» **DATA PROVIDED**:
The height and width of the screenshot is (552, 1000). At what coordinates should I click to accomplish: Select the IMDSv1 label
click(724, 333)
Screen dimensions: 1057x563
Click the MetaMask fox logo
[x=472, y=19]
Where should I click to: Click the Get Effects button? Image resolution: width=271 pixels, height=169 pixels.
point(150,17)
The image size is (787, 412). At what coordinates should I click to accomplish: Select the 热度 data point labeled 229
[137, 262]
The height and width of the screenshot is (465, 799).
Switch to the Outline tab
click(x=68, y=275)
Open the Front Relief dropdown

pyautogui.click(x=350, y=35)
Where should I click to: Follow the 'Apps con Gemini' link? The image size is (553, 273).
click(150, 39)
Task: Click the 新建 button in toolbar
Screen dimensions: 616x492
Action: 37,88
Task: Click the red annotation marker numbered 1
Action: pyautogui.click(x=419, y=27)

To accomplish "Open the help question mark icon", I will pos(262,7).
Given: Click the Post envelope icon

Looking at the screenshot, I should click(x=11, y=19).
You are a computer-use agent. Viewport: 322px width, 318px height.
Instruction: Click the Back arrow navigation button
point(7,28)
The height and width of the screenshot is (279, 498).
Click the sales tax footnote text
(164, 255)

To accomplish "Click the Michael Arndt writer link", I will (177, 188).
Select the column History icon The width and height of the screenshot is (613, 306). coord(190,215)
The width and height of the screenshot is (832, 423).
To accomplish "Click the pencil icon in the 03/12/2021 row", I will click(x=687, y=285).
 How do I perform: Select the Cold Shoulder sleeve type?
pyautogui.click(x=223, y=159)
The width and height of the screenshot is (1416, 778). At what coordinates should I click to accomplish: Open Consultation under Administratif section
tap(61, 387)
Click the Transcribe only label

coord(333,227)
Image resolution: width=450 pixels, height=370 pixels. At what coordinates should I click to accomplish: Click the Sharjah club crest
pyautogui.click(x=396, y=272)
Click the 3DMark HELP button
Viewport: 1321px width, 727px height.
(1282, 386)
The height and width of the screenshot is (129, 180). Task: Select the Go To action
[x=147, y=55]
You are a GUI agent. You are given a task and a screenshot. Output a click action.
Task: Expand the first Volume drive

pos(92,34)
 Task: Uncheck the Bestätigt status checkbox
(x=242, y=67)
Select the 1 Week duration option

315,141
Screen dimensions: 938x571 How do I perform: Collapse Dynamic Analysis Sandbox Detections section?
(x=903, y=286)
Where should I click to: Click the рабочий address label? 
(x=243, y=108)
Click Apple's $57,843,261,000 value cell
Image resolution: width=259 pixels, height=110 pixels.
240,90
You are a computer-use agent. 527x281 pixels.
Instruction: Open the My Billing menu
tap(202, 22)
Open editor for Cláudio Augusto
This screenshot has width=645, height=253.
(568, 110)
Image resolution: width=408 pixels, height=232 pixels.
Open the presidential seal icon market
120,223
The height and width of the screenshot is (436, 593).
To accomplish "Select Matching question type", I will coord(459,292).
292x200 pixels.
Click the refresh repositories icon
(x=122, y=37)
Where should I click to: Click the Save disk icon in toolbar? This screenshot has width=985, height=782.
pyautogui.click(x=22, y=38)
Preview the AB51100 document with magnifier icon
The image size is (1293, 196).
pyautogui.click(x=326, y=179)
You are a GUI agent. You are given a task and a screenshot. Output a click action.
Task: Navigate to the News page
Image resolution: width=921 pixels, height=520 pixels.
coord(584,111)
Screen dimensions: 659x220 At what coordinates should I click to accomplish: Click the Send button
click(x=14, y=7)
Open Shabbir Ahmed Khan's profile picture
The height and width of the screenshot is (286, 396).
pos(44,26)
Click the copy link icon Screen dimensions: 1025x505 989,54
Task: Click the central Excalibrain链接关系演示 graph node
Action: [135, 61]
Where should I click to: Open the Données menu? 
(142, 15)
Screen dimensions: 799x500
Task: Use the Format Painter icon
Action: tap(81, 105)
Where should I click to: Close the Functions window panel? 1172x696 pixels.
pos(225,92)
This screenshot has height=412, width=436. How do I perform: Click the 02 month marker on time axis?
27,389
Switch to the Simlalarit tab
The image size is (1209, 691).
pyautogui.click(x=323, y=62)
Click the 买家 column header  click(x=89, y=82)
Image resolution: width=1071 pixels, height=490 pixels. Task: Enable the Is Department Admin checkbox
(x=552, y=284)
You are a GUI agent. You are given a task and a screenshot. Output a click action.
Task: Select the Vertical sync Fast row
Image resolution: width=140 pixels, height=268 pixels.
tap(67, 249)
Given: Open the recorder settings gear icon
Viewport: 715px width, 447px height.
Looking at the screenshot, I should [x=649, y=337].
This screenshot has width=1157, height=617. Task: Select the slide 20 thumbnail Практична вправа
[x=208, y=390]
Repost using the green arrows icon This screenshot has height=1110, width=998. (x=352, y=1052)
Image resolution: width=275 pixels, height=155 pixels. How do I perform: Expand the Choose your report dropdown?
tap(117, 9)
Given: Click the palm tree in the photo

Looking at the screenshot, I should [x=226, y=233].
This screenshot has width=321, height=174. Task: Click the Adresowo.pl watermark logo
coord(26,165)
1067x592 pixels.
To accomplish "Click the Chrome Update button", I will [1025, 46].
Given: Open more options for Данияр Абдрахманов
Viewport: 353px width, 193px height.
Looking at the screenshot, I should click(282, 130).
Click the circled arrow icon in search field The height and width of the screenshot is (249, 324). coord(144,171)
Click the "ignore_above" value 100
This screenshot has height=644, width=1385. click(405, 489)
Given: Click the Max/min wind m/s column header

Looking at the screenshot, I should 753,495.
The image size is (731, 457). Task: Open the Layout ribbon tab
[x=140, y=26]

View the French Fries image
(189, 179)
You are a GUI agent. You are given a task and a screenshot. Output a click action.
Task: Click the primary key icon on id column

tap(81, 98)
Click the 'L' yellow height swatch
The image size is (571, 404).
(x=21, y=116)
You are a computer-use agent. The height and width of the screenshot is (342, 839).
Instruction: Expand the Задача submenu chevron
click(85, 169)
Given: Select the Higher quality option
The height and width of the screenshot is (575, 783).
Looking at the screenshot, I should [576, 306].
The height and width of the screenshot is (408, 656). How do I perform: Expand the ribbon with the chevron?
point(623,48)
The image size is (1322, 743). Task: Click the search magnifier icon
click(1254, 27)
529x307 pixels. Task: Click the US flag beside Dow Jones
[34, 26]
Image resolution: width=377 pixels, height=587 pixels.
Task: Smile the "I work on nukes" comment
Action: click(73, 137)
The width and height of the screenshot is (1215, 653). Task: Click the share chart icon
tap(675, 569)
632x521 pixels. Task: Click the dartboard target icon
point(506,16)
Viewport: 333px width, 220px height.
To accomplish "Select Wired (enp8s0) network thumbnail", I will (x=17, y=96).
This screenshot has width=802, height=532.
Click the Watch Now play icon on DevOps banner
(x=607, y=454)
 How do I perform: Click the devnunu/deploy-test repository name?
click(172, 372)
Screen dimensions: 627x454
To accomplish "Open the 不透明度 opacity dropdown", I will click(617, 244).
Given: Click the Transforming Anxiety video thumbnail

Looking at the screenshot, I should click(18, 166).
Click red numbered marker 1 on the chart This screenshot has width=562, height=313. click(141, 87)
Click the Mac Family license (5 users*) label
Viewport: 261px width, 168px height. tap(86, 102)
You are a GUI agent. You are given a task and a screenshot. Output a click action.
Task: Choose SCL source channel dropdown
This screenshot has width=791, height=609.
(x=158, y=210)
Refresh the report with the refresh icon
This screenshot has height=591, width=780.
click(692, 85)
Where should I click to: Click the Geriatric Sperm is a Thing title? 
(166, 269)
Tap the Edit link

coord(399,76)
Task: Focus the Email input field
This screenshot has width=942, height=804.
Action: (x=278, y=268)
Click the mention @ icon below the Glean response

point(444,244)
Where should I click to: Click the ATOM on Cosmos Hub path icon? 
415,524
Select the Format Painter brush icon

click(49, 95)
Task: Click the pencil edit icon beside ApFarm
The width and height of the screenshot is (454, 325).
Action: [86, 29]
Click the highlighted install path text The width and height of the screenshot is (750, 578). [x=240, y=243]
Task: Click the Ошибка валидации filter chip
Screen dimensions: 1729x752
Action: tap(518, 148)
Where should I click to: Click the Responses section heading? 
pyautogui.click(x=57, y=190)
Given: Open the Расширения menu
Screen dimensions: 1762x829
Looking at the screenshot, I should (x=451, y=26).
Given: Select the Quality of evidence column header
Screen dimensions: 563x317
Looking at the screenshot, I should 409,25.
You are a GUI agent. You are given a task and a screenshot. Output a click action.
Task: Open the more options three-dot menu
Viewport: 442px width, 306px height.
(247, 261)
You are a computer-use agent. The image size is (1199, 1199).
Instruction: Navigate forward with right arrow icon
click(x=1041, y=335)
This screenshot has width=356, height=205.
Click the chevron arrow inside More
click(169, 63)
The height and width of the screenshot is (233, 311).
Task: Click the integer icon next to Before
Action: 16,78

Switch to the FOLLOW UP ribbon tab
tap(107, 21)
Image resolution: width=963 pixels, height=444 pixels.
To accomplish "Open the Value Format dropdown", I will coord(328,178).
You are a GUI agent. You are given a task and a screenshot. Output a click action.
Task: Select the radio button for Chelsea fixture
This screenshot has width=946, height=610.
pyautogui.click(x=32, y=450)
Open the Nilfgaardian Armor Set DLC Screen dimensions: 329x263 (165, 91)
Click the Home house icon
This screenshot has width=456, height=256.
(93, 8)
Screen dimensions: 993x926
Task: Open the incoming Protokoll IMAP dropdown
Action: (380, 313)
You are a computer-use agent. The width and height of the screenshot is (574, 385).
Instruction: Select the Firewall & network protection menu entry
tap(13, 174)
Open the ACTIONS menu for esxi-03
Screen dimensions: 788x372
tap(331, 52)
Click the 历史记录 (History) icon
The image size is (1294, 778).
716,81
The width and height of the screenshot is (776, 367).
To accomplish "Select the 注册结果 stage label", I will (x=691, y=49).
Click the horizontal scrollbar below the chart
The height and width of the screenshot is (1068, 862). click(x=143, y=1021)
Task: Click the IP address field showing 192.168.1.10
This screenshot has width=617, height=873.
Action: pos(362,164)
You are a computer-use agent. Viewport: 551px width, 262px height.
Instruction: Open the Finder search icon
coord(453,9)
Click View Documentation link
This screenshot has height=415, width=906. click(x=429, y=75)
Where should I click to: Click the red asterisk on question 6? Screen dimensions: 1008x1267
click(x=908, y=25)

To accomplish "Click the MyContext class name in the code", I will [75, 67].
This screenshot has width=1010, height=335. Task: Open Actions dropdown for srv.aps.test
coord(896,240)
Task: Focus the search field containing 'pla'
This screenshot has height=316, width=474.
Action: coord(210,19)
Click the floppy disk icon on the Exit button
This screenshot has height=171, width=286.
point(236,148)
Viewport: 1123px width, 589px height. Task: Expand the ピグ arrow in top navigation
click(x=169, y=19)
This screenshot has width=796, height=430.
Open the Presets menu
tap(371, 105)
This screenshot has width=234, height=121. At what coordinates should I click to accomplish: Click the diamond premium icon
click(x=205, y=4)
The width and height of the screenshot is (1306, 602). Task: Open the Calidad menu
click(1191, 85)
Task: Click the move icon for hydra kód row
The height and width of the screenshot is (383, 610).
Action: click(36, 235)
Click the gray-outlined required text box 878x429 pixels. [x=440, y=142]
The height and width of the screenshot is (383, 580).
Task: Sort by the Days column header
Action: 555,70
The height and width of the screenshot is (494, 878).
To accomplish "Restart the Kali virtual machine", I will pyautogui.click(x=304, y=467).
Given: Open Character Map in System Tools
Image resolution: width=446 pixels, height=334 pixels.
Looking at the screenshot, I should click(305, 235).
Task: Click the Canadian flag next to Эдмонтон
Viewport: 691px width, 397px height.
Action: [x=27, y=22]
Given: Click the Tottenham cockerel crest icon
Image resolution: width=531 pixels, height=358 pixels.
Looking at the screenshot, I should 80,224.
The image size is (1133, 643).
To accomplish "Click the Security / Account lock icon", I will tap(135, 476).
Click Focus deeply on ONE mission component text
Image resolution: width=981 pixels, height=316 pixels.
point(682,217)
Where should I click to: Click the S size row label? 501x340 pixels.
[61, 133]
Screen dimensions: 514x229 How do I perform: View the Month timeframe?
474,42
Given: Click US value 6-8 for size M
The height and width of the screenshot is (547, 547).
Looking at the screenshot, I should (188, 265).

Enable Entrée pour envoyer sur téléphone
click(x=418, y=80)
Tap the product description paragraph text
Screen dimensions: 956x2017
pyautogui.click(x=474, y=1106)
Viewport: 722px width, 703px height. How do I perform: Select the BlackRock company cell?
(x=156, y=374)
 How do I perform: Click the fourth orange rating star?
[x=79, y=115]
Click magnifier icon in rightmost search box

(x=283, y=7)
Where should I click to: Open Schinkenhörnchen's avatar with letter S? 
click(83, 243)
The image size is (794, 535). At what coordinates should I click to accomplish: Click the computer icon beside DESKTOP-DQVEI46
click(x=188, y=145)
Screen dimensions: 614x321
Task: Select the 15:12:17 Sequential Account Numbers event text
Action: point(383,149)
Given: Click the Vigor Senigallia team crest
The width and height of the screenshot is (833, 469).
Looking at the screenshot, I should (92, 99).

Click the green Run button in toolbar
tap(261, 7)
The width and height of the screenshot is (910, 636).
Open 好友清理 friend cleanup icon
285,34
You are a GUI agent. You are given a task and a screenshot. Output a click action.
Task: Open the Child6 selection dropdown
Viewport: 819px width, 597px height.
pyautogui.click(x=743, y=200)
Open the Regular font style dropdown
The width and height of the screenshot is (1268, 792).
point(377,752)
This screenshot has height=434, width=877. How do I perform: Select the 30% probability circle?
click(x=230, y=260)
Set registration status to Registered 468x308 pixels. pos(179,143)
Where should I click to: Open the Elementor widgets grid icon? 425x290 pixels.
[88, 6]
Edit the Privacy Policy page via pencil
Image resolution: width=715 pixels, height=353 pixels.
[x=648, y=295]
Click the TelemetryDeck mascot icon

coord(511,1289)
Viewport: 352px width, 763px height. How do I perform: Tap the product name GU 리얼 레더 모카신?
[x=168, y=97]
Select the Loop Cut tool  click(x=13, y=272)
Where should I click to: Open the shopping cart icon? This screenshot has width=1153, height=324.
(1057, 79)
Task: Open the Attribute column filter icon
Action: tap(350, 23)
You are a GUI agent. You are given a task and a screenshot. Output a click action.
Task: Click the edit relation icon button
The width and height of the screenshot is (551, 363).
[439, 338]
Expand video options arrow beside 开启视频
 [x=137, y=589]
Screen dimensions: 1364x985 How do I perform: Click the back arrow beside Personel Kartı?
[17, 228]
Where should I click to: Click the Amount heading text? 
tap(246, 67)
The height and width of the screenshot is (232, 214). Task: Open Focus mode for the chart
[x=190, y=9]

» **ABOUT THIS TASK**: A word-for-word copy of the lines above from the one with "Task: Click the pencil" through the one with "This screenshot has width=356, height=205.", inclusive, is the only output wanted.

» **TASK SOLUTION**:
Task: Click the pencil edit icon beside ApFarm
The width and height of the screenshot is (454, 325).
Action: [86, 29]
Click the highlighted install path text The width and height of the screenshot is (750, 578). [x=240, y=243]
Task: Click the Ошибка валидации filter chip
Screen dimensions: 1729x752
Action: tap(518, 148)
Where should I click to: Click the Responses section heading? 
pyautogui.click(x=57, y=190)
Given: Open the Расширения menu
Screen dimensions: 1762x829
Looking at the screenshot, I should (x=451, y=26).
Given: Select the Quality of evidence column header
Screen dimensions: 563x317
Looking at the screenshot, I should 409,25.
You are a GUI agent. You are given a task and a screenshot. Output a click action.
Task: Open the more options three-dot menu
Viewport: 442px width, 306px height.
(247, 261)
You are a computer-use agent. The image size is (1199, 1199).
Instruction: Navigate forward with right arrow icon
click(x=1041, y=335)
This screenshot has width=356, height=205.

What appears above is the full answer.